Gelet op de in hoger beroep door het gerechtshof toegelaten wijziging is aan de verdachte ten laste gelegd dat:
hij
op een of meer verschillende tijdstippen in of omstreeks de periode van 3 februari 2014 tot en met 7 februari 2014te Amsterdam en/of Haarlem, althans in Nederland, tezamen en in vereniging met een ander of anderen, althans alleen, met het oogmerk om zich en/of (een) ander(en) wederrechtelijk te bevoordelen door geweld en/of bedreiging met geweld [slachtoffer 1] heeft gedwongen tot de afgifte van 2 telefoons, in elk geval van enig goed, geheel of ten dele toebehorende aan [slachtoffer 1], in elk geval aan een ander of anderen dan aan verdachte en/of zijn mededader(s) en/of tot het aangaan van een schuld (telefoonabonnementen), welk geweld en/of welke bedreiging met geweld hierin bestond(en) dat hij, verdachte en/of zijn mededader(s) die [slachtoffer 1] - zakelijk weergegeven - heeft/hebben toegevoegd zij in elkaar zou worden geslagen als zij die/dat telefoonabonnement(en) niet zou sluiten en/of de (mede daardoor) verkregen telefoon(s) niet zou afgeven.
Voor zover in de tenlastelegging taal- en/of schrijffouten voorkomen, zal het hof deze verbeterd lezen. De verdachte wordt daardoor niet in de verdediging geschaad.

Vonnis waarvan beroep

Het vonnis waarvan beroep zal worden vernietigd, omdat het hof de verdachte op grondslag van een in hoger beroep gewijzigde tenlastelegging zal vrijspreken van een ruimer feitencomplex dan waarover de politierechter te oordelen had.

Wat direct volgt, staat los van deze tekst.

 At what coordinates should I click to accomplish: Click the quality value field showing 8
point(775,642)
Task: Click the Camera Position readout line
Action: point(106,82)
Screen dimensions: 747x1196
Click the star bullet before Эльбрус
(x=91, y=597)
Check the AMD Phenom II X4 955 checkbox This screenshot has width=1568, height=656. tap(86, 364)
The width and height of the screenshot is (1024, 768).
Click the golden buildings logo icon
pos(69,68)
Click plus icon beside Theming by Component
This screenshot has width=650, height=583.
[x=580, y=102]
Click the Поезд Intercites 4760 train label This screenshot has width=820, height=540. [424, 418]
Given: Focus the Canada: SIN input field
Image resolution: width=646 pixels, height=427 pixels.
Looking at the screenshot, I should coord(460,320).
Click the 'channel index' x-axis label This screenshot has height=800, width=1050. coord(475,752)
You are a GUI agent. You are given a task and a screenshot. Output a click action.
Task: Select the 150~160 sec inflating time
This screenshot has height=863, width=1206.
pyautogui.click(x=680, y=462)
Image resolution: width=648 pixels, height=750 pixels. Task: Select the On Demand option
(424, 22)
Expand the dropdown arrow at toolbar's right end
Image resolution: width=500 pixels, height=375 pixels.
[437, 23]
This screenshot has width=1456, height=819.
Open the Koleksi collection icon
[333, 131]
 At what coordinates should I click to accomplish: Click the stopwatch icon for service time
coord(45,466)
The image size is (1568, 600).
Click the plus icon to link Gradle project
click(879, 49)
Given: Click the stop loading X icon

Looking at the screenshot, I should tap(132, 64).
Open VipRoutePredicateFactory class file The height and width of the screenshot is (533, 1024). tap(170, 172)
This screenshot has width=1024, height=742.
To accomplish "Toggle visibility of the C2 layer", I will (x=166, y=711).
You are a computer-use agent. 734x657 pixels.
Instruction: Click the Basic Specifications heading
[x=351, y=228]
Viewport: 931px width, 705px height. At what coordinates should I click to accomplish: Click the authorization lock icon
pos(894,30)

Vordering van het openbaar ministerie

De advocaat-generaal heeft gevorderd dat de verdachte voor het (in vereniging plegen van het) ten laste gelegde zal worden veroordeeld tot een taakstraf voor de duur van 180 uren, subsidiair 90 dagen vervangende hechtenis, alsmede een voorwaardelijke gevangenisstraf voor de duur van 2 maanden met een proeftijd van 2 jaren.

Vrijspraak

Voor een bewezenverklaring van de ten laste gelegde afpersing is in deze zaak cruciaal dat overtuigend komt vast te staan dat de aangeefster [slachtoffer 1], zoals zij heeft verklaard, tot het afsluiten van de telefoonabonnementen en de afgifte van de verkregen telefoontoestellen is gedwongen
door de mondelinge bedreiging met gewelddie zou zijn geuit door de verdachte dan wel door ‘[naam]’, waarmee zij de medeverdachte [medeverdachte] heeft bedoeld, dan wel door een van de medeverdachten. Het hof constateert echter dat de verdachten enige bedreiging ontkennen en dat zich in het dossier geen stukken bevinden die de lezing van de aangeefster omtrent de mondelinge bedreiging op enigerlei wijze ondersteunen, zoals verklaringen waaruit iets over haar gemoedstoestand ten tijde van het afsluiten van de telefoonabonnementen kan worden afgeleid. Gelet hierop heeft het hof onvoldoende de overtuiging bekomen dat de verdachte het hem ten laste gelegde heeft begaan. Het hof is daarom met de politierechter van oordeel dat de verdachte daarvan moet worden vrijgesproken.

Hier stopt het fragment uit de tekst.